- Goal of the exercise:
Word for word, set down the entries below.

Start of Data extract

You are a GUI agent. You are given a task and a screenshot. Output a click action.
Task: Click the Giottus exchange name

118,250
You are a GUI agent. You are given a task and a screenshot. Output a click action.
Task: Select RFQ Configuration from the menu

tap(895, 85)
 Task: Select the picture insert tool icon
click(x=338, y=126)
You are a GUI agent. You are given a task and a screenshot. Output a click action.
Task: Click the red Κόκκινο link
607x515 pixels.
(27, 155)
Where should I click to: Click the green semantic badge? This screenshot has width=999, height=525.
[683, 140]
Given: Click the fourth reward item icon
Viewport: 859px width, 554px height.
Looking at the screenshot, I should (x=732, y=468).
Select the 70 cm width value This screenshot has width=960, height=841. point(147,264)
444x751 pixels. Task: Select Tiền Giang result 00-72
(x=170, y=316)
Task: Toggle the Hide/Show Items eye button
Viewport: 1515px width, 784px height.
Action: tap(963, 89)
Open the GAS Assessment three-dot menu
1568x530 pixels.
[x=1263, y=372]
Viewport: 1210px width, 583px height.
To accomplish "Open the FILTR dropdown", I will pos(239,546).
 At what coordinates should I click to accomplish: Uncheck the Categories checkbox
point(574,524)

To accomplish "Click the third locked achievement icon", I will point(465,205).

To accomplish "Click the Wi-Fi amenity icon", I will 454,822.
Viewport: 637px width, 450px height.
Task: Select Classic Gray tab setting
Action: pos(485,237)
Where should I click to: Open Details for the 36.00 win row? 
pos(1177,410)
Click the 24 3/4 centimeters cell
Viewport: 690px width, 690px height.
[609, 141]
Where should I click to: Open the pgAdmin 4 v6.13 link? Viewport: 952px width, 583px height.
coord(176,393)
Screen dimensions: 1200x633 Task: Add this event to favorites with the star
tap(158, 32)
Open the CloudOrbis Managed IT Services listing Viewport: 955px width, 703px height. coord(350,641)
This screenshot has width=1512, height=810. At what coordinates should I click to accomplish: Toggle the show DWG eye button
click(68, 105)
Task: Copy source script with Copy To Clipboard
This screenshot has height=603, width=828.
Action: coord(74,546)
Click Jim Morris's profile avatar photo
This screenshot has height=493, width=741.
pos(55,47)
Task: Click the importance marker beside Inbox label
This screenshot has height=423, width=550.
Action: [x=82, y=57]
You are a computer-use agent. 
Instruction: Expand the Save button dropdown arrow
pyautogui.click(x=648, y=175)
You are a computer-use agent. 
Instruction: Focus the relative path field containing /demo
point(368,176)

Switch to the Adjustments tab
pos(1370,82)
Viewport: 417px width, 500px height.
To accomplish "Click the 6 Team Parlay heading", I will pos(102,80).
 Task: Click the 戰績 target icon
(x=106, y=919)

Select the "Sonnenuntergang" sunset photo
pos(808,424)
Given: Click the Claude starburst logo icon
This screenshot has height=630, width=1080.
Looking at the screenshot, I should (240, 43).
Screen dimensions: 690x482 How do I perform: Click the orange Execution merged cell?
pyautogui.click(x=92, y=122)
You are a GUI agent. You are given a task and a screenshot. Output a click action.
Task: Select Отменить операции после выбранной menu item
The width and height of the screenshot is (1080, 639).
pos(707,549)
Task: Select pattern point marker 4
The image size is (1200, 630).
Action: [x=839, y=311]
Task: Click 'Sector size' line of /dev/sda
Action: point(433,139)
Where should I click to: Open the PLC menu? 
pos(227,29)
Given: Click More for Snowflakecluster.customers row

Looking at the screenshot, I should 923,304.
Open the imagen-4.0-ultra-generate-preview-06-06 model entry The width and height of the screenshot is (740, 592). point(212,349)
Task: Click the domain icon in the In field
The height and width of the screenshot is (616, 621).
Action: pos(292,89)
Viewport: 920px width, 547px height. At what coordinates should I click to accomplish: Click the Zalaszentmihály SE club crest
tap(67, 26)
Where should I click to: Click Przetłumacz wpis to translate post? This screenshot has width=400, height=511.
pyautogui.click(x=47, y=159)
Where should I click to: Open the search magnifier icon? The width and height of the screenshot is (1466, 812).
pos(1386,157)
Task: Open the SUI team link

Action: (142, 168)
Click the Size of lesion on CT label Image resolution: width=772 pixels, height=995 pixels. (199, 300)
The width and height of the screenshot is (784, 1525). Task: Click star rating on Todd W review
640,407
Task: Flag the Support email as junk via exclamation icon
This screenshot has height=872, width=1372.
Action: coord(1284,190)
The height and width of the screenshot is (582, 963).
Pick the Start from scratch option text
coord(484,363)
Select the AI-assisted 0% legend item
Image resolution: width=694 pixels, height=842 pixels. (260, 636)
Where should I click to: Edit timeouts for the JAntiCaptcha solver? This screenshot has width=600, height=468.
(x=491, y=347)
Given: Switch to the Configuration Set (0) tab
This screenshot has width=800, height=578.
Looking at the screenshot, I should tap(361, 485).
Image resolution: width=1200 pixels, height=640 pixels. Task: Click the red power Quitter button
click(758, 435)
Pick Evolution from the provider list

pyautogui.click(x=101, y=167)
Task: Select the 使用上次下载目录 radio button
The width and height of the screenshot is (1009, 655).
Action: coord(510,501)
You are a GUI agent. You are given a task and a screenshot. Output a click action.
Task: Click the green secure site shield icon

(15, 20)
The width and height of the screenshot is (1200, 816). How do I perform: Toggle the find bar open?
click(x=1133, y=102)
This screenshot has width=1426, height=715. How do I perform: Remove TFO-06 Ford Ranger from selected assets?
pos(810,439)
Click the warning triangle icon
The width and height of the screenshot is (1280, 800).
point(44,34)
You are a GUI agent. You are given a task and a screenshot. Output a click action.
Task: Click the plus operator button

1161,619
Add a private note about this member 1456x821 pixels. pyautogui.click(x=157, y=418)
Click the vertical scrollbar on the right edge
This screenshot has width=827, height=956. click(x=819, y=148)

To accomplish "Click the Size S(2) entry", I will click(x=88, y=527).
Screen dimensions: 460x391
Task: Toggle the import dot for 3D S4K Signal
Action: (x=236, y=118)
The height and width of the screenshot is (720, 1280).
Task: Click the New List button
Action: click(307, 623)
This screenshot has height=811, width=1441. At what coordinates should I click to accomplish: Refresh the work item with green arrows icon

End of Data extract

- Your solution:
You are a GUI agent. You are given a task and a screenshot. Output a click action.
Task: Click the Giottus exchange name

118,250
You are a GUI agent. You are given a task and a screenshot. Output a click action.
Task: Select RFQ Configuration from the menu

tap(895, 85)
 Task: Select the picture insert tool icon
click(x=338, y=126)
You are a GUI agent. You are given a task and a screenshot. Output a click action.
Task: Click the red Κόκκινο link
607x515 pixels.
(27, 155)
Where should I click to: Click the green semantic badge? This screenshot has width=999, height=525.
[683, 140]
Given: Click the fourth reward item icon
Viewport: 859px width, 554px height.
Looking at the screenshot, I should (x=732, y=468).
Select the 70 cm width value This screenshot has width=960, height=841. point(147,264)
444x751 pixels. Task: Select Tiền Giang result 00-72
(x=170, y=316)
Task: Toggle the Hide/Show Items eye button
Viewport: 1515px width, 784px height.
Action: tap(963, 89)
Open the GAS Assessment three-dot menu
1568x530 pixels.
[x=1263, y=372]
Viewport: 1210px width, 583px height.
To accomplish "Open the FILTR dropdown", I will pos(239,546).
 At what coordinates should I click to accomplish: Uncheck the Categories checkbox
point(574,524)

To accomplish "Click the third locked achievement icon", I will point(465,205).

To accomplish "Click the Wi-Fi amenity icon", I will 454,822.
Viewport: 637px width, 450px height.
Task: Select Classic Gray tab setting
Action: pos(485,237)
Where should I click to: Open Details for the 36.00 win row? 
pos(1177,410)
Click the 24 3/4 centimeters cell
Viewport: 690px width, 690px height.
[609, 141]
Where should I click to: Open the pgAdmin 4 v6.13 link? Viewport: 952px width, 583px height.
coord(176,393)
Screen dimensions: 1200x633 Task: Add this event to favorites with the star
tap(158, 32)
Open the CloudOrbis Managed IT Services listing Viewport: 955px width, 703px height. coord(350,641)
This screenshot has width=1512, height=810. At what coordinates should I click to accomplish: Toggle the show DWG eye button
click(68, 105)
Task: Copy source script with Copy To Clipboard
This screenshot has height=603, width=828.
Action: coord(74,546)
Click Jim Morris's profile avatar photo
This screenshot has height=493, width=741.
pos(55,47)
Task: Click the importance marker beside Inbox label
This screenshot has height=423, width=550.
Action: [x=82, y=57]
You are a computer-use agent. 
Instruction: Expand the Save button dropdown arrow
pyautogui.click(x=648, y=175)
You are a computer-use agent. 
Instruction: Focus the relative path field containing /demo
point(368,176)

Switch to the Adjustments tab
pos(1370,82)
Viewport: 417px width, 500px height.
To accomplish "Click the 6 Team Parlay heading", I will pos(102,80).
 Task: Click the 戰績 target icon
(x=106, y=919)

Select the "Sonnenuntergang" sunset photo
pos(808,424)
Given: Click the Claude starburst logo icon
This screenshot has height=630, width=1080.
Looking at the screenshot, I should (240, 43).
Screen dimensions: 690x482 How do I perform: Click the orange Execution merged cell?
pyautogui.click(x=92, y=122)
You are a GUI agent. You are given a task and a screenshot. Output a click action.
Task: Select Отменить операции после выбранной menu item
The width and height of the screenshot is (1080, 639).
pos(707,549)
Task: Select pattern point marker 4
The image size is (1200, 630).
Action: [x=839, y=311]
Task: Click 'Sector size' line of /dev/sda
Action: point(433,139)
Where should I click to: Open the PLC menu? 
pos(227,29)
Given: Click More for Snowflakecluster.customers row

Looking at the screenshot, I should 923,304.
Open the imagen-4.0-ultra-generate-preview-06-06 model entry The width and height of the screenshot is (740, 592). point(212,349)
Task: Click the domain icon in the In field
The height and width of the screenshot is (616, 621).
Action: pos(292,89)
Viewport: 920px width, 547px height. At what coordinates should I click to accomplish: Click the Zalaszentmihály SE club crest
tap(67, 26)
Where should I click to: Click Przetłumacz wpis to translate post? This screenshot has width=400, height=511.
pyautogui.click(x=47, y=159)
Where should I click to: Open the search magnifier icon? The width and height of the screenshot is (1466, 812).
pos(1386,157)
Task: Open the SUI team link

Action: (142, 168)
Click the Size of lesion on CT label Image resolution: width=772 pixels, height=995 pixels. (199, 300)
The width and height of the screenshot is (784, 1525). Task: Click star rating on Todd W review
640,407
Task: Flag the Support email as junk via exclamation icon
This screenshot has height=872, width=1372.
Action: coord(1284,190)
The height and width of the screenshot is (582, 963).
Pick the Start from scratch option text
coord(484,363)
Select the AI-assisted 0% legend item
Image resolution: width=694 pixels, height=842 pixels. (260, 636)
Where should I click to: Edit timeouts for the JAntiCaptcha solver? This screenshot has width=600, height=468.
(x=491, y=347)
Given: Switch to the Configuration Set (0) tab
This screenshot has width=800, height=578.
Looking at the screenshot, I should tap(361, 485).
Image resolution: width=1200 pixels, height=640 pixels. Task: Click the red power Quitter button
click(758, 435)
Pick Evolution from the provider list

pyautogui.click(x=101, y=167)
Task: Select the 使用上次下载目录 radio button
The width and height of the screenshot is (1009, 655).
Action: coord(510,501)
You are a GUI agent. You are given a task and a screenshot. Output a click action.
Task: Click the green secure site shield icon

(15, 20)
The width and height of the screenshot is (1200, 816). How do I perform: Toggle the find bar open?
click(x=1133, y=102)
This screenshot has width=1426, height=715. How do I perform: Remove TFO-06 Ford Ranger from selected assets?
pos(810,439)
Click the warning triangle icon
The width and height of the screenshot is (1280, 800).
point(44,34)
You are a GUI agent. You are given a task and a screenshot. Output a click action.
Task: Click the plus operator button

1161,619
Add a private note about this member 1456x821 pixels. pyautogui.click(x=157, y=418)
Click the vertical scrollbar on the right edge
This screenshot has width=827, height=956. click(x=819, y=148)

To accomplish "Click the Size S(2) entry", I will click(x=88, y=527).
Screen dimensions: 460x391
Task: Toggle the import dot for 3D S4K Signal
Action: (x=236, y=118)
The height and width of the screenshot is (720, 1280).
Task: Click the New List button
Action: click(307, 623)
This screenshot has height=811, width=1441. At what coordinates should I click to accomplish: Refresh the work item with green arrows icon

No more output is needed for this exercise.